IN THE HOT SEAT: WILD HORSE ADVOCATES TARGET LOCAL WOMAN
Posted
March 4, 2012
Continued from the Home page:
As a member, Hendrickson has yet to attend a single meeting of the board that advises the Bureau
of Lanad Management on the handling of wild horses and burros on federal lands. But she is among the top targets of protests
— as recently as last week — by such by wild-horse groups.
She is described as an advocate of slaughtering wild horses — something she
adamantly denies. Others make claims such as this one, posted on the website of change.org: “Ms. Hendrickson endorses
removal of all wild horse from their rangeland.” But that claim is demonstrably false.
One of the documents about Callie linked to on another wild horse site
is a letter Hendrickson wrote last year in her capacity as executive director of the White River and Douglas Creek Conservation
District. In it, she expressed support for the 1971 Wild Free-Roaming Horses and Burros Act that mandates protection of the
animals. More specifically, she said Americans must “protect and manage America’s wild horses and burros on public
lands.”
But
in that letter and in person Hendrickson expresses concerns about the ever-growing numbers of wild horses on the range, the
damage they are causing to many range areas, the tens of thousands of wild horse and burros now in BLM holding pens and the
millions of dollars they are costing taxpayers each year.

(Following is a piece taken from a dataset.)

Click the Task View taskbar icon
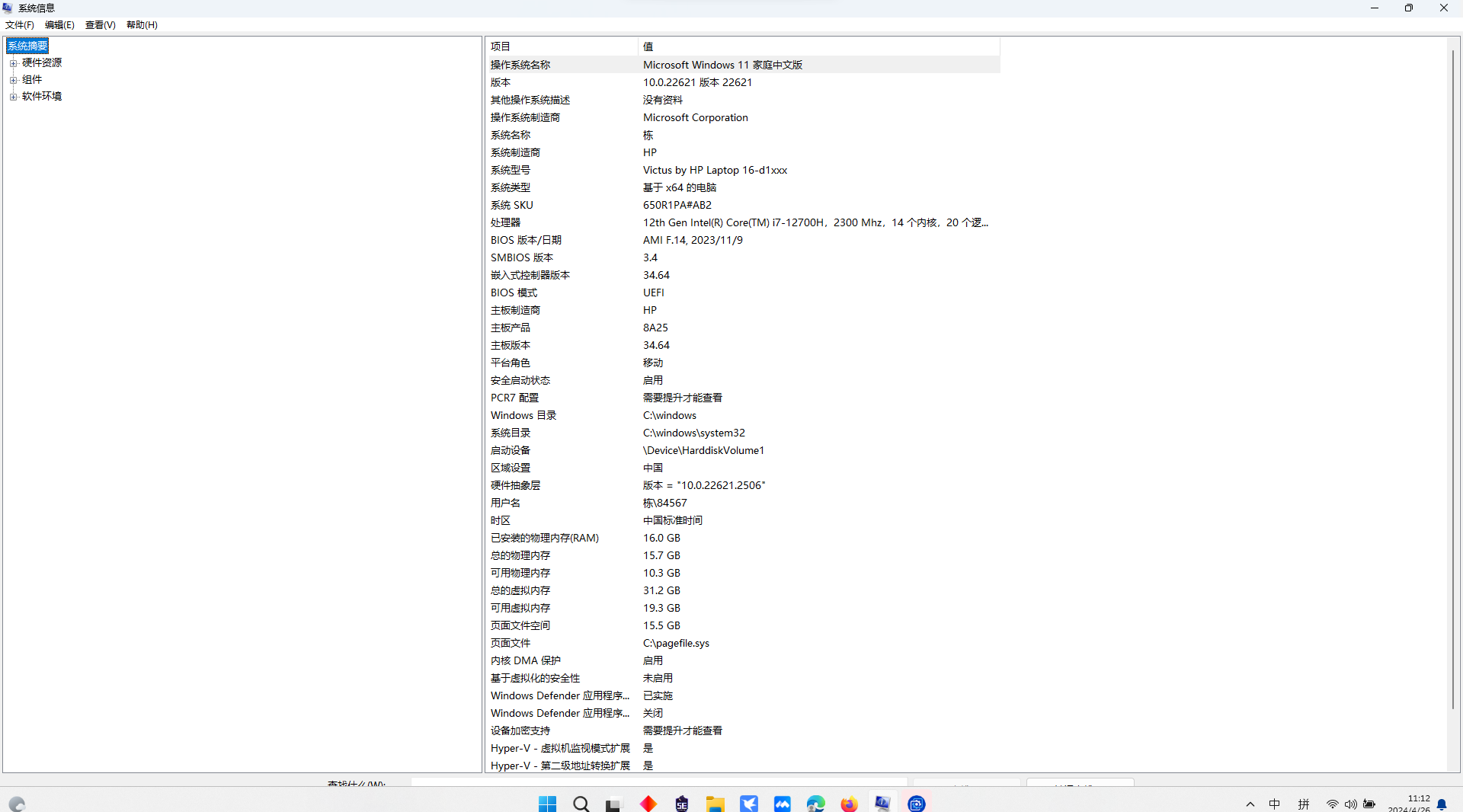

One option she has suggested is allowing the penned wild horses to be sold to any
buyer, without limitation on what the buyers can do with them. That doesn’t necessarily mean they will end up in slaughterhouses,
she says. In fact, it could make it easier for those interested in finding permanent homes for the mustangs to do so.
To many wild horse advocates, even
mentioning such ideas is the equivalent of proposing the mass slaughter of all wild horses. Many advocates seem convinced
the federal government is out to do just that.
Such a notion leaves BLM officials who are trying to balance wild horse management with other
uses of public lands frustrated and angry. They have accused wild horse advocates of resorting to scare tactics.
“Their apocalypse-now, sky-is-falling
rhetoric is flagrantly dishonest and is clearly aimed at preventing the BLM from gathering horses from overpopulated herds
on the range,” BLM spokesman Tom Gorey told the Associated Press last month. “The BLM is not ‘managing for
extinction.’ There is no conspiracy to put down healthy horses that are in off-the-range holding facilities.”
Hendrickson seems an unlikely person
to end up at the center of such a controversy.
She grew up near Uravan, but spent much of her time as a child in Grand Junction, including attending
4-H meetings and county fairs here.
After graduating from Nucla High School, she completed the Horse Training and Management program at Lamar
Community College. She spent seven years proessionally training cutting and reining horses before she decided to return to
school. Hendrickson obtained a degree in business and marketing from Mesa State College, and later a teaching certificate
in the same subjects. She taught school in Walden and later at the Jobs Corps in Collbran, before taking a job as an ag loan
officer in Cortez.
Ten
years ago, she went to work for the Colorado Association of Conservation Districts in Denver. Two years ago, she left the
state organization to become executive director of the White River and Douglas Creek Conservation District.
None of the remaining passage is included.